The report, numbering some fifty pages, contains four parts, in addition to an introduction and appendix.

In the first section, the report notes that the current state of TCS has been influenced by the publishing of a new law on associations, remarkable for its exclusion of privative sanctions on the freedom of association and the simplification of the procedures required for creating and managing an association.

The negatives raised in the text are of minor importance. From an institutional perspective, the report informs us of the existence of a new department for associations at the First Ministry, which will be added to IFEDA, created in 2000. But it also highlights the lack of measures which might allow for a more institutionalized involvement of TCS in local and national good governance as well as in development.

In the second section, the report reveals that the state of knowledge on TCS remains limited. The new dynamic surrounding associations after 14 January made possible the creation of 2000 new associations, to which have been added a further 700 since 23 October 2011. But, in both qualitative and quantitative terms, we still know little about a civil society in Tunisia which is, for the most part, young or still under construction. The same goes for institutional actors on a national and international level.

Nevertheless, we know that existing associations are operating on different levels and in several domains: certain themes are new and target short-term issues, linked to the democratic transition, while others are older and have mobilized as many people after January 14 as before, these being, in particular, culture, the environment, and women’s rights.

The third section of the report offers a functional description of TCS and its component parts. It is asserted that the relationship between TCS and the state is marked by mutual distrust and an obvious lack of consultation procedures. This form of consultation, that the associations themselves wish to see (84% of those questioned), should go towards the establishment of an equal partnership, but one which should not impact upon the independence of those associations which make up TCS.

The report points to the need for associations to form a networked grouping in order to put an end to the fragmentation of the association community, a fragmentation worsened by the divide between modernists and traditionalists. Moreover, TCS as a whole still lacks firm roots in a popular base and among the most disadvantaged sectors of society, thus restricting its social impact.

========================================================================

[AIM]:
Extend the summary of the report on civil society in Tunisia, picking up right after its final sentence.

[SUPPLIED MATERIAL]:
========================================================================

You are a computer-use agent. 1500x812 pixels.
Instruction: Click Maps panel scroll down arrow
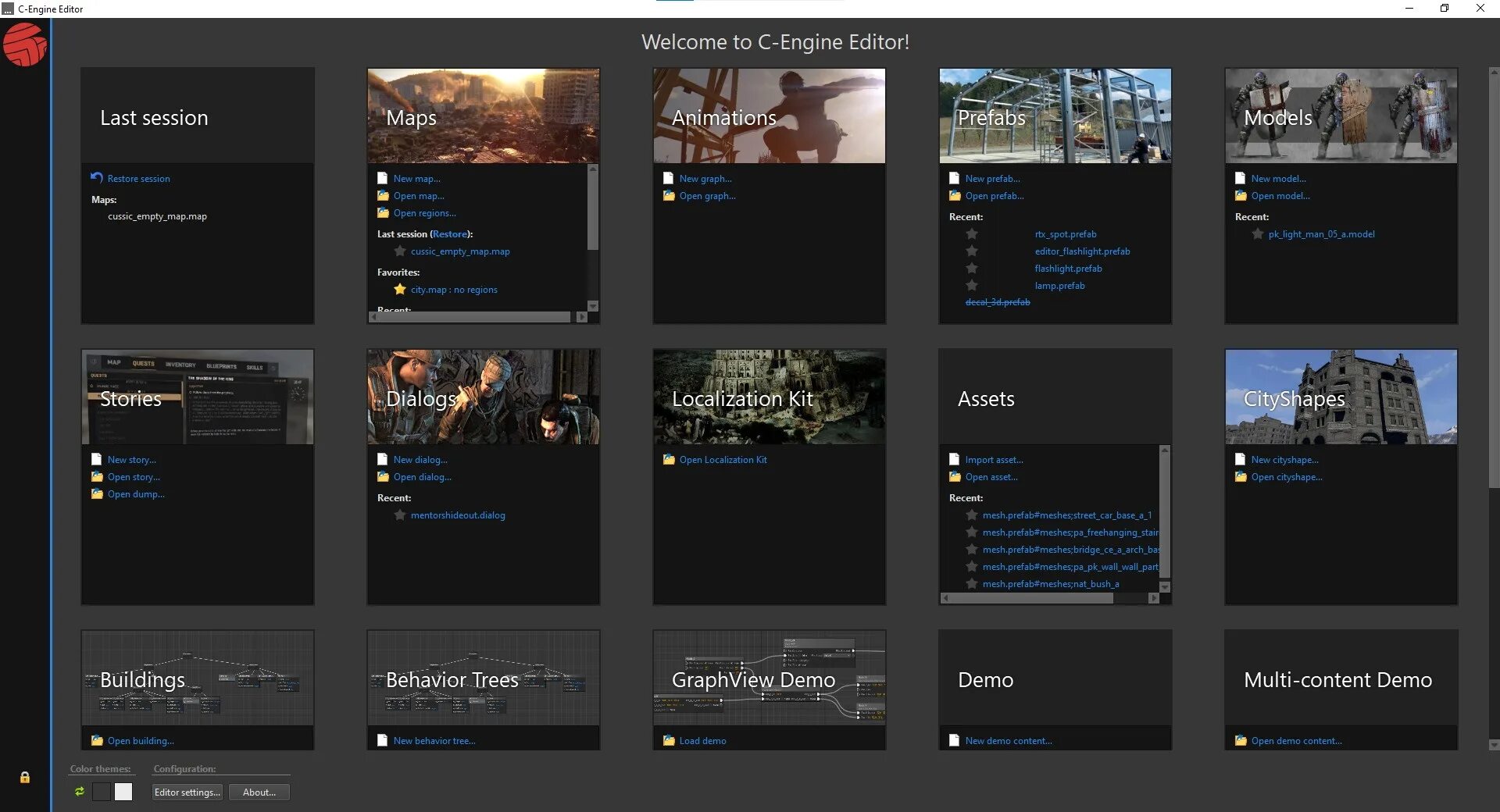click(x=593, y=306)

========================================================================

[ANSWER TO THE EXERCISE]:
A large portion of the report is devoted to outlining the problems and weakness that have been identified. Around twenty themes are expounded upon, alongside some courses of action for the future Support Programme of Tunisian Civil Society, under the aegis of the European Union. The analysis carried out by the associations themselves on the strengths, weaknesses, opportunities and problems related to TCS demonstrate that the associations see the willingness, activism and enthusiasm of their members as their main strength. As far as financial questions are concerned, they are shown to be the major problem faced by associations, which, as a result, are seeking opportunities to access further financial support.

The last part of the report is devoted to outlining different support missions for TCS, both national and international.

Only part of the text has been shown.